However, trying now to add local group named I get an error due to existing GID conflict:

[root@m0072487 ~]# groupadd -g 25 named
groupadd: GID '25' already exists
[root@m0072487 ~]# getent  group named
named:*:25:
[root@m0072487 ~]#

After waiting for few minutes this phantom group disappears and things look normal:

[root@m0072487 ~]# getent group named
[root@m0072487 ~]#

However, as soon as I try to create local group same error comes up again:

[root@m0072487 ~]# groupadd -g 25 named
groupadd: GID '25' already exists
[root@m0072487 ~]# getent group named
named:*:25:
[root@m0072487 ~]#

Next, I disable enumeration and test again. Now I can create local group but then it fails on user creation for same reason. Cache cleanup and restart makes it look good.

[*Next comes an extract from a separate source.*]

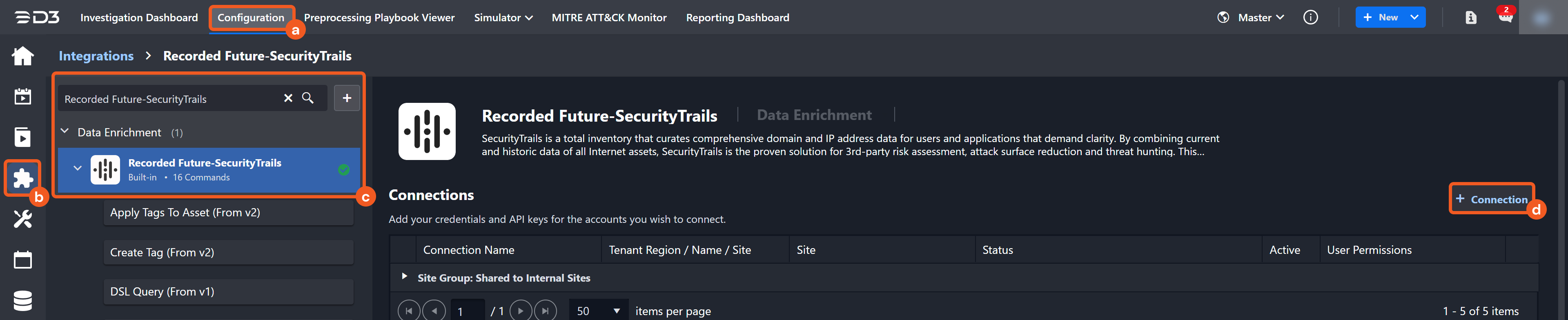1568x320 pixels.
Task: Open the Master site dropdown
Action: 1260,18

[root@m0072487 ~]# egrep 'named|enumerate'  /etc/sssd/sssd.conf 
filter_users = avahi,dbus,haldaemon,ldap,named,news,nscd,radiusd,root
filter_groups = named,stapdev,stapusr,uuidd
enumerate = FALSE
[root@m0072487 ~]# service sssd stop ; rm -f /var/lib/sss/db/* /var/log/sssd/* ; service sssd start
Redirecting to /bin/systemctl stop  sssd.service
Redirecting to /bin/systemctl start  sssd.service
[root@m0072487 ~]# getent group named
[root@m0072487 ~]# getent passwd named
[root@m0072487 ~]# getent passwd 25
[root@m0072487 ~]# getent group 25
[root@m0072487 ~]# groupadd -g 25 named
[root@m0072487 ~]# useradd -u 25 -g named named
useradd: UID 25 is not unique
[root@m0072487 ~]# getent passwd named
named:*:25:25:Service Account named:/var/named:/bin/bash
[root@m0072487 ~]# service sssd stop ; rm -f /var/lib/sss/db/* /var/log/sssd/* ; service sssd start
Redirecting to /bin/systemctl stop  sssd.service
Redirecting to /bin/systemctl start  sssd.service
[root@m0072487 ~]# getent passwd named

I'm reopening the ticket as I'm able to reproduce the issue.

6 months ago

Metadata Update from @fidencio:
- Issue status updated to: Open (was: Closed)

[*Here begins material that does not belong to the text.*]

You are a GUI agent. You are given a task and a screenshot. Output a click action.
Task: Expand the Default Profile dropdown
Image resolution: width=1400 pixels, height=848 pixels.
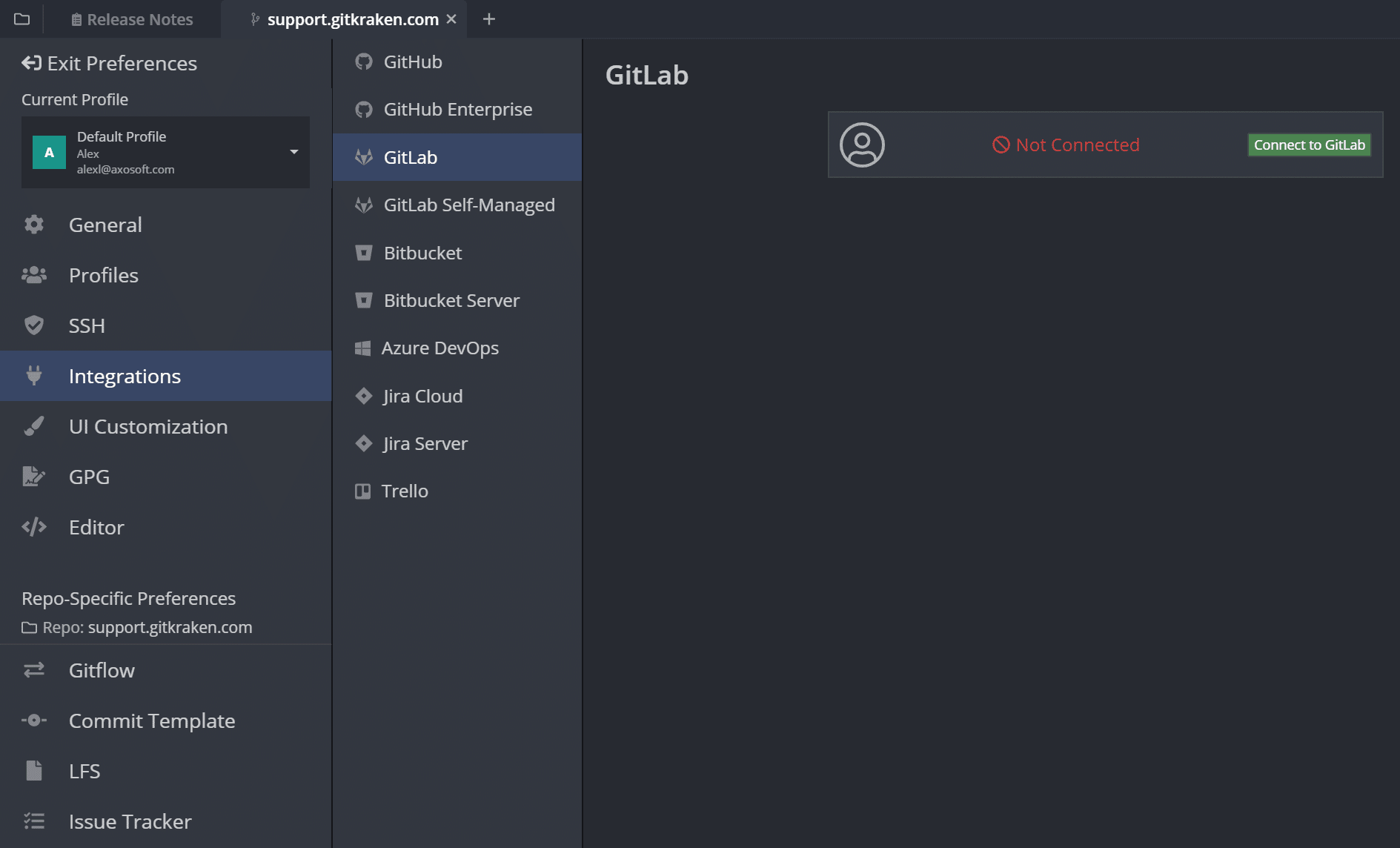[x=294, y=152]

@akomlik, would you be willing to try a testing patch from me?

I'm kinda able to reproduce the issue but, unfortunately, not in a reliable way.
I do have a blind fix that may help your case ...

@akomlik: Forget about testing. I've just learned that SSSD team do not prefer asking people to test our stuff.

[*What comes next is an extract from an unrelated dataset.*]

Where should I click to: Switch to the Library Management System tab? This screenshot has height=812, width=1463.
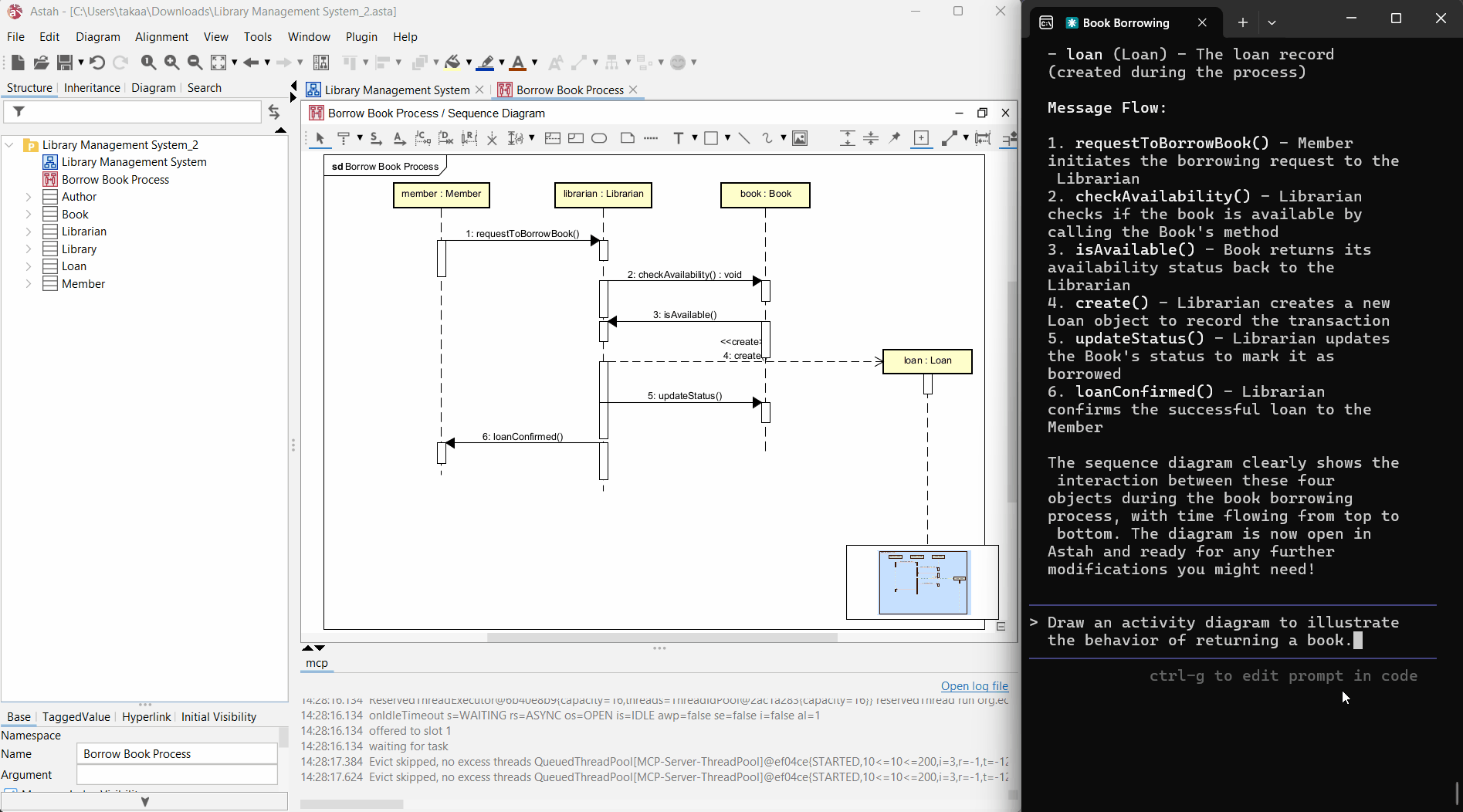pyautogui.click(x=396, y=90)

Can you provide a 100% reliable reproducer?

Edited 6 months ago by lslebodn

@akomlik: Forget about testing. I've just learned that SSSD team do not prefer asking people to test our stuff.

FWIW, I think it's a good idea to ask reporters to test patches, as long as the NVR of the test package is sane so that they can later upgrade to a later version.

@akomlik,

I can reliable reproduce the issue when enumeration is enabled. However, I could reproduce only once when enumeration is not enabled.

May I ask you to also provide sssd_nss.log? (debug_level = 8 is the log level that I need).

Sure, I'll run the test again with log debug level =8 and attach it here.

I also noticed that with enumeration the issue is more pronounced vs without.
We have to use enumeration or else resolving complex LDAP filter leads to huge amount of traffic to LDAP server so that simple login could take a minute even on fast network. Enumeration allows prepopulate all users and groups into local SSSD cache so that when admins log in to a host first time it happens quickly.

Super! I've noticed that we haven't been filtering out users when those are found directly in the cache (and that's the code path taken when using enumeration). So, for this one I do have a fix.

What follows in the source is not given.